The data below must be copied in full and without any change.

START Listed entries

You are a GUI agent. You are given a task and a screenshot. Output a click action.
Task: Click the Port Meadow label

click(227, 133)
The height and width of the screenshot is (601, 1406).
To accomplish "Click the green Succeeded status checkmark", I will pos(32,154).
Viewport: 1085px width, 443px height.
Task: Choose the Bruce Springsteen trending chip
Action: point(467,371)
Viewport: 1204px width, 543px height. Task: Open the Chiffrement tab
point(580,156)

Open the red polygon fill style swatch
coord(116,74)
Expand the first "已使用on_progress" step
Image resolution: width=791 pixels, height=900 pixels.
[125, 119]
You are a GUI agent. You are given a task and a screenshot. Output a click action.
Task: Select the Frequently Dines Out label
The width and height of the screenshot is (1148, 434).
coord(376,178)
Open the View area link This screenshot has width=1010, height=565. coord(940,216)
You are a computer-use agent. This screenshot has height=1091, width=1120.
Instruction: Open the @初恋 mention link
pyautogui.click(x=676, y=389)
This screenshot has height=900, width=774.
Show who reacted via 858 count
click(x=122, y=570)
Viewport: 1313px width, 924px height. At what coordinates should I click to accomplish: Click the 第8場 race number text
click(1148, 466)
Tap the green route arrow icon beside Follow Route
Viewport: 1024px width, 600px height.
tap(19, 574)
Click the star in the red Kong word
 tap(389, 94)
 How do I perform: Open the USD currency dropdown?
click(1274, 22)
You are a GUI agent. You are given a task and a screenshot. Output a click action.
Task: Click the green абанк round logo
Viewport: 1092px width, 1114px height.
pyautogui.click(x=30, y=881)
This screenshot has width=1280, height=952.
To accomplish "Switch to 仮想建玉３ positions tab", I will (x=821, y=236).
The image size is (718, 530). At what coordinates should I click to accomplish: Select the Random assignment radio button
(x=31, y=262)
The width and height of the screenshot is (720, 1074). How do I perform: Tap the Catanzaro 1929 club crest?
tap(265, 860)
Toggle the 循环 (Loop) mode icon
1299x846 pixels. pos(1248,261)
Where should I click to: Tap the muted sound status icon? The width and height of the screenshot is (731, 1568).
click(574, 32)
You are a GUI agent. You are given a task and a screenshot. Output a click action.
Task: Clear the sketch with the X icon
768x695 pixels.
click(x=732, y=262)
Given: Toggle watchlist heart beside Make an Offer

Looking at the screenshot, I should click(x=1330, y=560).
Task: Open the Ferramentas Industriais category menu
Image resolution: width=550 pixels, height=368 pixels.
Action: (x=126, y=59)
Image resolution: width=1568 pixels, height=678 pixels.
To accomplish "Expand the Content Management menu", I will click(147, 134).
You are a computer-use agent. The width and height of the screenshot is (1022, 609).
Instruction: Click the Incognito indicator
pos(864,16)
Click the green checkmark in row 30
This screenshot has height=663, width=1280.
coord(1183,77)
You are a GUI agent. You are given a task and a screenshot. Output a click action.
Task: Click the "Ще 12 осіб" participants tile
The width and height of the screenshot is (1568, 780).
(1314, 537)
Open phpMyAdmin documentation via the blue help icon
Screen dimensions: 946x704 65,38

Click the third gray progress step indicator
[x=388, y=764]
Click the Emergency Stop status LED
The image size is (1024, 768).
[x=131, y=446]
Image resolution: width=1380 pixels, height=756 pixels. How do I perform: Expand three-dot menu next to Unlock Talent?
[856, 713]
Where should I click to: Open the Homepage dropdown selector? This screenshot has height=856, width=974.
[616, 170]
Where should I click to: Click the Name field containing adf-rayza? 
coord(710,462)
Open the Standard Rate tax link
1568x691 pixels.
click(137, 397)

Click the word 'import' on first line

END Listed entries

● Exercise output
You are a GUI agent. You are given a task and a screenshot. Output a click action.
Task: Click the Port Meadow label

click(227, 133)
The height and width of the screenshot is (601, 1406).
To accomplish "Click the green Succeeded status checkmark", I will pos(32,154).
Viewport: 1085px width, 443px height.
Task: Choose the Bruce Springsteen trending chip
Action: point(467,371)
Viewport: 1204px width, 543px height. Task: Open the Chiffrement tab
point(580,156)

Open the red polygon fill style swatch
coord(116,74)
Expand the first "已使用on_progress" step
Image resolution: width=791 pixels, height=900 pixels.
[125, 119]
You are a GUI agent. You are given a task and a screenshot. Output a click action.
Task: Select the Frequently Dines Out label
The width and height of the screenshot is (1148, 434).
coord(376,178)
Open the View area link This screenshot has width=1010, height=565. coord(940,216)
You are a computer-use agent. This screenshot has height=1091, width=1120.
Instruction: Open the @初恋 mention link
pyautogui.click(x=676, y=389)
This screenshot has height=900, width=774.
Show who reacted via 858 count
click(x=122, y=570)
Viewport: 1313px width, 924px height. At what coordinates should I click to accomplish: Click the 第8場 race number text
click(1148, 466)
Tap the green route arrow icon beside Follow Route
Viewport: 1024px width, 600px height.
tap(19, 574)
Click the star in the red Kong word
 tap(389, 94)
 How do I perform: Open the USD currency dropdown?
click(1274, 22)
You are a GUI agent. You are given a task and a screenshot. Output a click action.
Task: Click the green абанк round logo
Viewport: 1092px width, 1114px height.
pyautogui.click(x=30, y=881)
This screenshot has width=1280, height=952.
To accomplish "Switch to 仮想建玉３ positions tab", I will (x=821, y=236).
The image size is (718, 530). At what coordinates should I click to accomplish: Select the Random assignment radio button
(x=31, y=262)
The width and height of the screenshot is (720, 1074). How do I perform: Tap the Catanzaro 1929 club crest?
tap(265, 860)
Toggle the 循环 (Loop) mode icon
1299x846 pixels. pos(1248,261)
Where should I click to: Tap the muted sound status icon? The width and height of the screenshot is (731, 1568).
click(574, 32)
You are a GUI agent. You are given a task and a screenshot. Output a click action.
Task: Clear the sketch with the X icon
768x695 pixels.
click(x=732, y=262)
Given: Toggle watchlist heart beside Make an Offer

Looking at the screenshot, I should click(x=1330, y=560).
Task: Open the Ferramentas Industriais category menu
Image resolution: width=550 pixels, height=368 pixels.
Action: (x=126, y=59)
Image resolution: width=1568 pixels, height=678 pixels.
To accomplish "Expand the Content Management menu", I will click(147, 134).
You are a computer-use agent. The width and height of the screenshot is (1022, 609).
Instruction: Click the Incognito indicator
pos(864,16)
Click the green checkmark in row 30
This screenshot has height=663, width=1280.
coord(1183,77)
You are a GUI agent. You are given a task and a screenshot. Output a click action.
Task: Click the "Ще 12 осіб" participants tile
The width and height of the screenshot is (1568, 780).
(1314, 537)
Open phpMyAdmin documentation via the blue help icon
Screen dimensions: 946x704 65,38

Click the third gray progress step indicator
[x=388, y=764]
Click the Emergency Stop status LED
The image size is (1024, 768).
[x=131, y=446]
Image resolution: width=1380 pixels, height=756 pixels. How do I perform: Expand three-dot menu next to Unlock Talent?
[856, 713]
Where should I click to: Open the Homepage dropdown selector? This screenshot has height=856, width=974.
[616, 170]
Where should I click to: Click the Name field containing adf-rayza? 
coord(710,462)
Open the Standard Rate tax link
1568x691 pixels.
click(137, 397)

Click the word 'import' on first line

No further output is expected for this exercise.